Türkiye’de çiftçilikle uğraşan ve 92 yılından beri İsveç - Türkiye arası mekik dokuyan Ümit Karakeçili, 2009 yılında böbrek yetmezliği çekmeye başlayınca İsveç’te evinin bulunduğu Falun şehrinde tedaviye başladı. Boyun damarı içinde bulunan ve kalbe uzanan katater çıkarılmak istenirken kırılınca bir kısmı içerde kaldı.

Karakeçili 2013 yılında kadavradan böbrek nakli oldu. Nakilden sonraki yıllarda Karakeçili’nin durumu daha da ciddileşti. Damarındaki katater sürekli bir enfeksiyona neden olduğu için her gün antibiyotik kullanmak zorunda kaldı. İsveç’teki doktorlar kataterin damarlara yapıştığını ve hayati riskinin olduğunu belirtip ameliyatı yapamayacaklarını söylediler.

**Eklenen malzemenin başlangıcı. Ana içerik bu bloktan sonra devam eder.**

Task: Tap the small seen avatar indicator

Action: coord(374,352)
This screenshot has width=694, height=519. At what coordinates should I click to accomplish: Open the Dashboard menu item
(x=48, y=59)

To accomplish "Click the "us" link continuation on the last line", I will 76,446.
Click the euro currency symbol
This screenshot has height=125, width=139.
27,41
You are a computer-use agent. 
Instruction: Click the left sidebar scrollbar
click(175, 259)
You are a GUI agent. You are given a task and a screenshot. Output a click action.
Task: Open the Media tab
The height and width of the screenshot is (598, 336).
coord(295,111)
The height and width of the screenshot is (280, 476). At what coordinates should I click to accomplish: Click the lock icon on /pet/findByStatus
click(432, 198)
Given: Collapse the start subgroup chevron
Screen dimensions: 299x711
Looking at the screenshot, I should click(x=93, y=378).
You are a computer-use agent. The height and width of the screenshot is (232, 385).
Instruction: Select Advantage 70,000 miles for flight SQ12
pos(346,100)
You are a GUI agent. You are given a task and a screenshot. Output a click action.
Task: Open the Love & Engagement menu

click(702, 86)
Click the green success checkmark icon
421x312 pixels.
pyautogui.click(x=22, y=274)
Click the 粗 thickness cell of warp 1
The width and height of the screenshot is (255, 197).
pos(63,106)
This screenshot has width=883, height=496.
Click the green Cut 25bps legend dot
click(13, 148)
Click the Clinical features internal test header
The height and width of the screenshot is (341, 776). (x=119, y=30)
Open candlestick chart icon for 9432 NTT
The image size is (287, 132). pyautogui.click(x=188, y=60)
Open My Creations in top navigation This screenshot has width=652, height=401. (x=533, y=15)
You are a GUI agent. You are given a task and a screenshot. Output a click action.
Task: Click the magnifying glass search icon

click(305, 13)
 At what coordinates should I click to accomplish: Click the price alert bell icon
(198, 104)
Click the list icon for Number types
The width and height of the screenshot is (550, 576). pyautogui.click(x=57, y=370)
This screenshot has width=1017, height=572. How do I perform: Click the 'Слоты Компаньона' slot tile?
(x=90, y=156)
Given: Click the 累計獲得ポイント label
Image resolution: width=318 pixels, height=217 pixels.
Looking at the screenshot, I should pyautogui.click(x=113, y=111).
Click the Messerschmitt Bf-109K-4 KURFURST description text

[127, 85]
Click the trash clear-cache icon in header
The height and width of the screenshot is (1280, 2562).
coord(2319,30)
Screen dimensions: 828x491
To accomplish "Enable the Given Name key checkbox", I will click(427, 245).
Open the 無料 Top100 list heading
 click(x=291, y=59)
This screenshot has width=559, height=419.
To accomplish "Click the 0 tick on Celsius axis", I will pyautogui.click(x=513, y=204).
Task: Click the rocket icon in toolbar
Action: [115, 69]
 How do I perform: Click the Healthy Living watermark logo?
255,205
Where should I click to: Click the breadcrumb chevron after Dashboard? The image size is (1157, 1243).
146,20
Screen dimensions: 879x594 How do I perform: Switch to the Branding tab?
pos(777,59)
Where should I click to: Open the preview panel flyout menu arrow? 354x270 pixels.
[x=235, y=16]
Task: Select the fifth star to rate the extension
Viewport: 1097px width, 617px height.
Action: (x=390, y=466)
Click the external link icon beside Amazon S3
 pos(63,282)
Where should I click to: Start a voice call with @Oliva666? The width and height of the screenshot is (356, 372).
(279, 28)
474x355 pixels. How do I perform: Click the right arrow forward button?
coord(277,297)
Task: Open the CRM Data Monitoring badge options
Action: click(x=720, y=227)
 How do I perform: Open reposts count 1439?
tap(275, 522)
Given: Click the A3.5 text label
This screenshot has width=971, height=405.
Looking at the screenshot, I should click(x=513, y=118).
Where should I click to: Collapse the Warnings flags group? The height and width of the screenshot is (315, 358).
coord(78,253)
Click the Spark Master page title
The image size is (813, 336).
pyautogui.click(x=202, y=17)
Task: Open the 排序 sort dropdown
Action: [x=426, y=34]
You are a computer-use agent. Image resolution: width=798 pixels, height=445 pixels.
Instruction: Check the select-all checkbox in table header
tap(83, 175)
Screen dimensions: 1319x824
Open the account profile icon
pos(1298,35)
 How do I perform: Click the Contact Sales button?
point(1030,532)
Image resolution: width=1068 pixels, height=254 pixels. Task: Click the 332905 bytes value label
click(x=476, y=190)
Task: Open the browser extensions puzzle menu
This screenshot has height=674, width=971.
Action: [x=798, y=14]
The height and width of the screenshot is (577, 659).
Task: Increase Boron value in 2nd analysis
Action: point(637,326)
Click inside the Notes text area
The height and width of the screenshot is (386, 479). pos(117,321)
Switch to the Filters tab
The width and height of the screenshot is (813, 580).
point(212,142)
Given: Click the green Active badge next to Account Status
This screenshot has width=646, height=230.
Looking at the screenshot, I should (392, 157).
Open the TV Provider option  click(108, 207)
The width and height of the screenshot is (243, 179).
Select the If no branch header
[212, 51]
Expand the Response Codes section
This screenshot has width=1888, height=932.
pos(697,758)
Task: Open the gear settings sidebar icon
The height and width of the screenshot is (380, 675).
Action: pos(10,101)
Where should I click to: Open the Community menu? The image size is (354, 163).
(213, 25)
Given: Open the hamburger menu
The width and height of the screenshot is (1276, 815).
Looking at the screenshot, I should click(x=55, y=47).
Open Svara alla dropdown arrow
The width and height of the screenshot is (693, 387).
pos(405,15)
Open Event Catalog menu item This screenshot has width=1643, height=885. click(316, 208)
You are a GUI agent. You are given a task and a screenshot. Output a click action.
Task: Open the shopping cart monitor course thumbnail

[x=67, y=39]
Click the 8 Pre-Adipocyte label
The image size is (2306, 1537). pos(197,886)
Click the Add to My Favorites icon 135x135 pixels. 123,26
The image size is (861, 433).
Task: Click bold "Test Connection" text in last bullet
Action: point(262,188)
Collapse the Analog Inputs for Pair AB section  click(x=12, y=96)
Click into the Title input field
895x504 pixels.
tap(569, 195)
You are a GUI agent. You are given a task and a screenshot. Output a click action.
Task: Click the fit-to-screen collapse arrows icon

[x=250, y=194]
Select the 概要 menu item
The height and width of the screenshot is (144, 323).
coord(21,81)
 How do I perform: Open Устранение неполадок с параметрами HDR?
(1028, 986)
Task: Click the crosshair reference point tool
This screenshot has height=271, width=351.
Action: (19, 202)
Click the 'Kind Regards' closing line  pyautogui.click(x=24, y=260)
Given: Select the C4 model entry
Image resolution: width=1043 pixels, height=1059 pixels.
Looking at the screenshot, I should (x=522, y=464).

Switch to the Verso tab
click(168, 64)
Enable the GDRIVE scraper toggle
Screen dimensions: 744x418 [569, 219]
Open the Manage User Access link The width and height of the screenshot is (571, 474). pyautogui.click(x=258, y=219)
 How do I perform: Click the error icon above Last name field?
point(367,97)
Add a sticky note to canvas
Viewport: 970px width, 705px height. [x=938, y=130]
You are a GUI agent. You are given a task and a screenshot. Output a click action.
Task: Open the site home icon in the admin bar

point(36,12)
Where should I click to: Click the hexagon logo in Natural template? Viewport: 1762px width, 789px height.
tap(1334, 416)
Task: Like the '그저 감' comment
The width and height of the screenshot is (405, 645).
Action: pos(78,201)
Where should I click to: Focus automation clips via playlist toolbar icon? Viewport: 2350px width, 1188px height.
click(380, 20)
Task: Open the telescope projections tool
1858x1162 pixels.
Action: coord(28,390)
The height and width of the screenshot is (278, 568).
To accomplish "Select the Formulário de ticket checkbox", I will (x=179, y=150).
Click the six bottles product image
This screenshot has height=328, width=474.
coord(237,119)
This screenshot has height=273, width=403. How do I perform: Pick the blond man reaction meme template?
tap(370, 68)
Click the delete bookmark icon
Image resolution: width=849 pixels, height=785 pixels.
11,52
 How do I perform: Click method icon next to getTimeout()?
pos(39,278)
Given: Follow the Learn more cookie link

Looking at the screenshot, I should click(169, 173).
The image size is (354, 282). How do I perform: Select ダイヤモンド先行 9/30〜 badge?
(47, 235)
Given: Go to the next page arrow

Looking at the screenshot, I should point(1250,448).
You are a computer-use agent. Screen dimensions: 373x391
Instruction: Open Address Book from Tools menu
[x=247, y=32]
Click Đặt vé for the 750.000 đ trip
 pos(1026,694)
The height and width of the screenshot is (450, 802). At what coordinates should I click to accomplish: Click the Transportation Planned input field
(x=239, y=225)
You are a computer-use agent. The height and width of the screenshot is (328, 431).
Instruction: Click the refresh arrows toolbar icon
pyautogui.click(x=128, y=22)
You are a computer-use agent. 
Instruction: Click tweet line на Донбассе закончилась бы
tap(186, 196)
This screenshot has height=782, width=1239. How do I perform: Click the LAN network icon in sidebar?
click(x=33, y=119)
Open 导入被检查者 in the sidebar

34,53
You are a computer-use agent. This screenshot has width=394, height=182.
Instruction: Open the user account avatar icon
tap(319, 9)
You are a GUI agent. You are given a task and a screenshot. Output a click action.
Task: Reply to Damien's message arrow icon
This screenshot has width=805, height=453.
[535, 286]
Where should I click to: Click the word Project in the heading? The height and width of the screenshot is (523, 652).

Karakeçili bu kez daha kapsamlı bir hastanesi olan Uppsala şehrine taşındı. Oradaki doktorlar da hayati riskinin olduğunu söyleyerek ameliyattan yana olmadıklarını söyledi. Nakil olduğu böbreği de bozulan Karakeçili’nin tekrar nakil olması gerekti. Ancak içindeki kataterin neden olduğu rahatsızlıklar yüzünden bu imkansızdı.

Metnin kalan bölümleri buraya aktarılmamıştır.